Master data management (MDM) provides methods for unifying data about important entities (such as “customer” or “product”) that are managed within independent systems. In most cases, there is some kind of customer data integration requirement for downstream reporting, and analysis for some specific business objective – such as customer profiling for product cross-sell marketing.
I've worked with many customers who were struggling to complete the development (and consequently production) of their master data repositories. Based on this experience, I've started to see an implementation artifact that exposes some of the key issues with the most common approaches to MDM deployment. In many environments, the deployment model effectively sweeps data from operational environments on a periodic basis, applies the identity resolution and matching algorithms, and links records representing unique entities together. These records are subjected to some kind of “survivorship” process that plucks assorted values to create the master record.

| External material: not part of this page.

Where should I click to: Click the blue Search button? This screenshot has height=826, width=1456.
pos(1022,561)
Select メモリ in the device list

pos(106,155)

One issue I see with this approach is that the resolution of the master record is not only performed outside of any business context, it is also arbitrarily timed with no relation to the status of any business process. This may be good enough if the master record is only going to be used for periodic reporting and analysis. However, this asynchronous record cannot provide an accurate view of the master record for real-time operational and transaction processing.

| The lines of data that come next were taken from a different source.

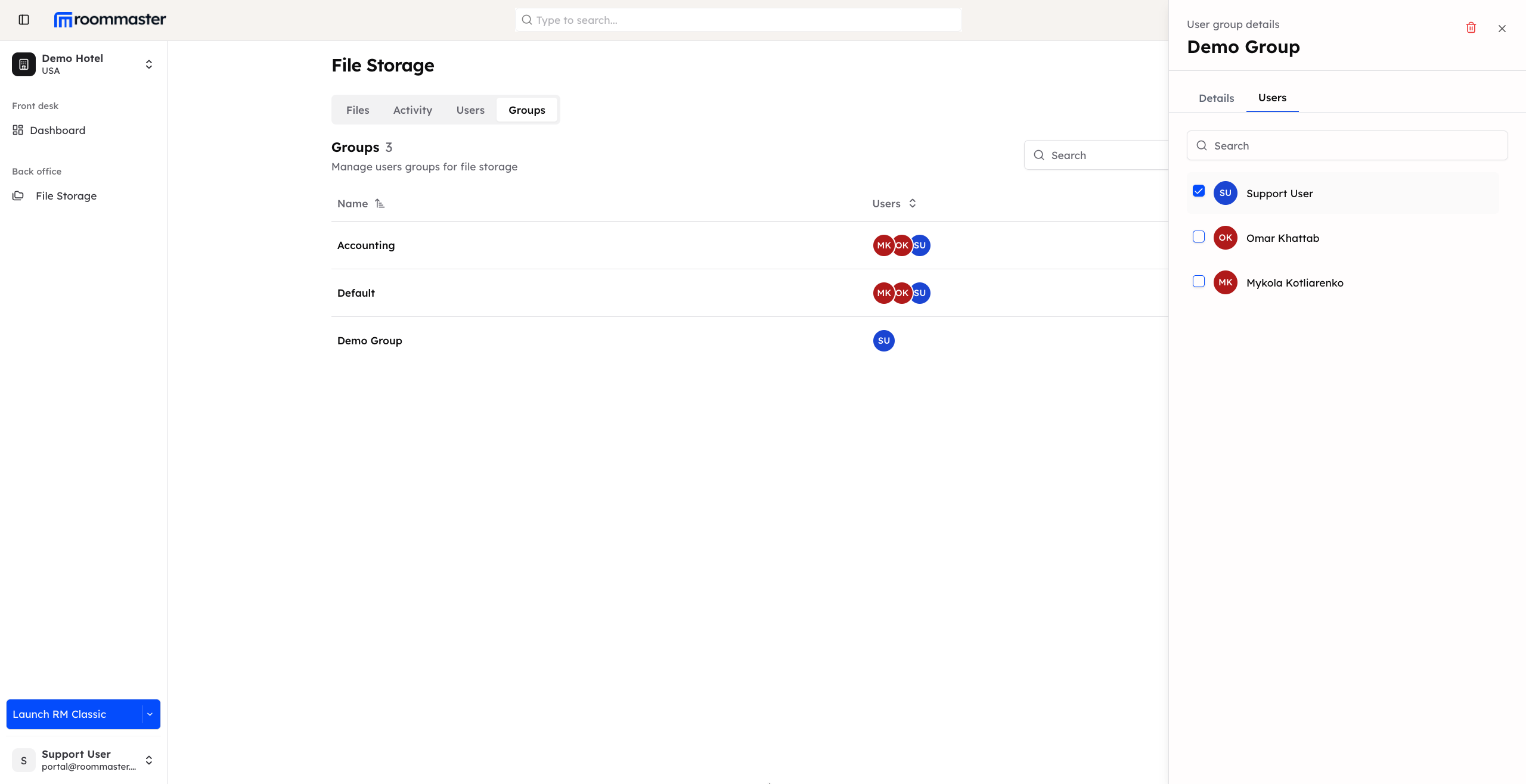Expand the Support User account menu
The height and width of the screenshot is (784, 1526).
coord(148,760)
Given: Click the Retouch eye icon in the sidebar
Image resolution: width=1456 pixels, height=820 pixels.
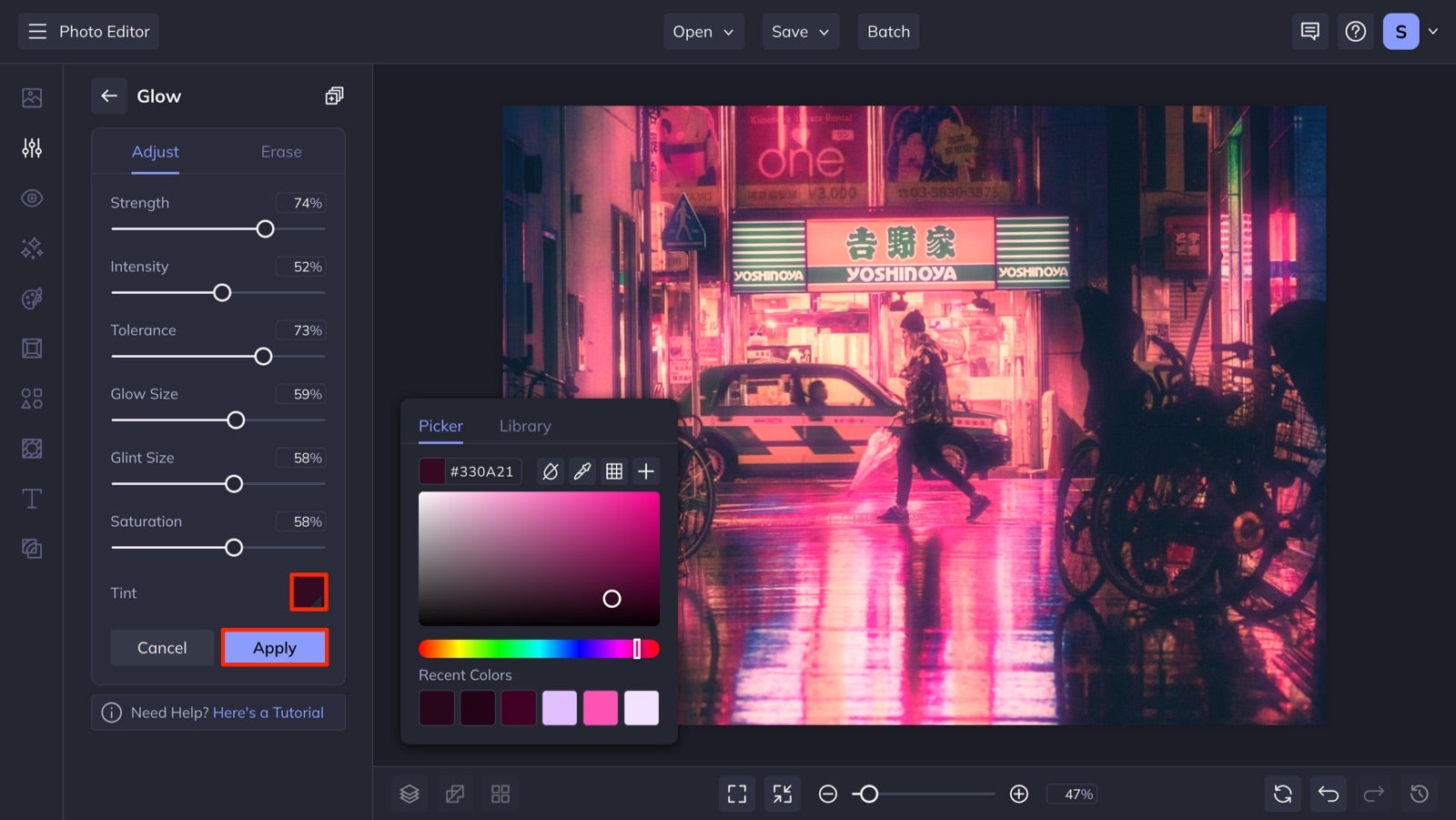Looking at the screenshot, I should [x=31, y=197].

For example, consider the difference between an individual creating an online customer account and subsequently applying for special credit terms. Before the credit application, a record is created in some kind of identity management application’s database that allows the website to recognize the individual and link his activity to a specific customer profile. But later, when the individual applies for special credit, his data is added to the database for the credit application's process. At that point there are two records for the same individual.
Until this person's credit application data is reviewed and a determination is made, the record is essentially a work in progress. If the master data management resolution process happens when the record is still in flux, it's a different story. In that case, the individual’s master record will not reflect the result of the credit process, and the record will remain out of sync with the other systems until the next resolution cycle takes place.
This is a simple example that only involves two interacting systems. But you can already see the dilemma: If the individual is granted the special terms, at what point do those terms become effective? If the eCommerce site queries the credit application, then it is effective immediately. But if the eCommerce site queries the master record, that record’s data will lag behind the actual process – and the customer will have to wait until it is synchronized again.